# Extract:
New Youth and Old Nightmares

2015 has been a good year so far when it comes to contemporary Chinese literature in translation, thanks to the publication of English-language editions of novels by two of China’s most important contemporary writers: Yan Lianke and Yu Hua. Yan’s The Four Books, very ably translated by Carlos Rojas, is an ambitiously complex work. Structured around the presentation of fragments from a quartet of texts, it presents a fancifully told but historically grounded, often harrowing account of the disastrous Great Leap Forward (1958–61). The action takes place within a brutally run reeducation camp for wayward intellectuals, China’s answer to the Soviet gulags. Its inmates, who suffer from starvation and endure many kinds of daily indignities, are given simple names derived from their preconfinement occupations: The Theologian, The Author, The Scholar, and The Musician. The camp’s overseer, known just as The Child, is a mysterious and cruel figure.

Yu’s The Seventh Day, rendered into pitch-perfect English by Allan R. Barr, whose previous translation credits include the same author’s brilliant nonfiction book China in Ten Words (2012), is a more modest novel. An intriguing minor work by a decidedly major author, The Seventh Day is set in contemporary China and filled with straight-from-the-headlines accounts—which some Chinese critics have claimed will be too familiar to domestic readers to be of interest—of the tragic deaths of ordinary people. Some are driven to suicide by economic hardship; others are trapped in faultily-built structures that collapse; many suffer at the hands of the rich and well connected. One distinctive thing about them is that they are described as hovering in a gentle purgatorial zone after death, where they enjoy a sense of communal solidarity there that they often failed to find while alive. They have the ability to make forays back to earth to see what is happening among the living.  

Given the subject matter of the two novels and the magical realist dimension of each, it seems fitting to structure this post around playing a now familiar game, but giving it an alternative reality twist. The game is to speculate on what the Great Leap’s instigator, Mao Zedong (1893–1976), would make of today’s China. The twist is that I won’t follow the well-traveled ground of describing the real Mao’s possible disgust at finding the still nominally Communist country he once led being filled with malls selling luxury goods, but instead ponder the reaction to the present of the ghost of a Mao imagined, counterfactually, as dying early in his adult years. Straining belief, I will pretend that he did not live beyond thirty and that, despite never leading the country, China somehow ended up just as it is now.

This conjuring up of a Mao with a shortened lifespan allows me to conform to a key conceit of The Seventh Day: that the only deceased who can follow later events are those for whom no one mourns and whose corpses await proper burial. The real Mao has long been entombed in grand style in a crystal sarcophagus. And despite the human toll taken by some of his policies, such as the mass starvation tied to the Great Leap’s push for farmers to devote more attention to backyard steel production than to growing crops, he has never lacked mourners. What, then, would our ghost of a Mao who died young make of today’s China?

# Given information:
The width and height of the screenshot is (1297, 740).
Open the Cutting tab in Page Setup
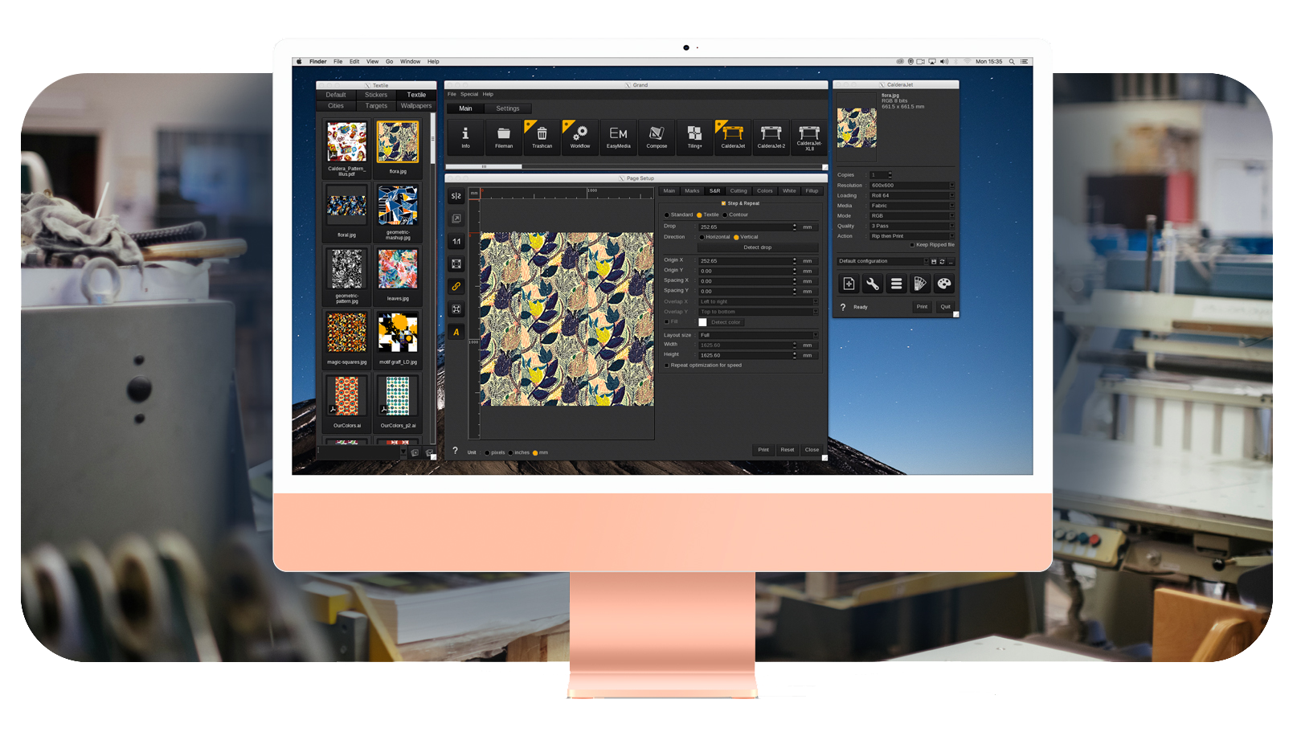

# Requests:
[1] In the essay on Chinese novels in translation, who translated Yan Lianke's The Four Books into English?
[2] Write the next part of the essay on Chinese novels in translation, picking up after its final question.

# Responses to the tasks:
[1] Carlos Rojas

[2]
To begin this exercise, it is worth focusing on two old texts that mattered a lot to progressive youths of his generation, and which are similar in spirit to Yu and Yan’s new books. One of these is Xin Qingnian (New Youth), a periodical launched in 1915 by Chen Duxiu, a radical progressive who would go on to help found the Chinese Communist Party. The other is A Call to Arms, a 1923 collection of short stories by Lu Xun (1881–1936), which includes such well-known works as the darkly comic “The True Story of Ah Q” and the Gogol-inspired “Diary of a Madman,” the most important piece of fiction ever carried in New Youth. The relevance of these texts for Mao is clear. New Youth’s editor was one of Mao’s mentors. Lu Xun was Mao’s favorite modern author.  (Though Mao did once admit that, had the iconoclastic writer lived past 1949, he might well have ended up in prison—presumably one much like that where The Four Books is set.)

The contributors to New Youth, which mostly carried essays, were a varied lot but tended to agree on the following things. China was in a state of crisis. The 1911 Revolution had usefully changed a decaying dynastic state into a republic, but failed to solve fundamental problems of corruption and inequality. Intellectuals should be open to the best ideas coming from any part of the world. And Confucianism, with its veneration of hierarchy and tradition, was a stifling belief system, key flaws of which included its patriarchal aspects.

The tales in A Call To Arms gave expression via fiction to these assumptions.“The True Story of Ah Q,” for example, treats the 1911 Revolution in a manner that anticipates George Orwell’s Animal Farm: as an upheaval intended to end all forms of bullying that just changed the identities of the bullies. In “Diary of a Madman,” the eponymous lunatic may be the only person who sees things as they are. His most disturbing delusion, or greatest insight, is that the phrase “people eat people” is hidden between every line of the Confucian canon.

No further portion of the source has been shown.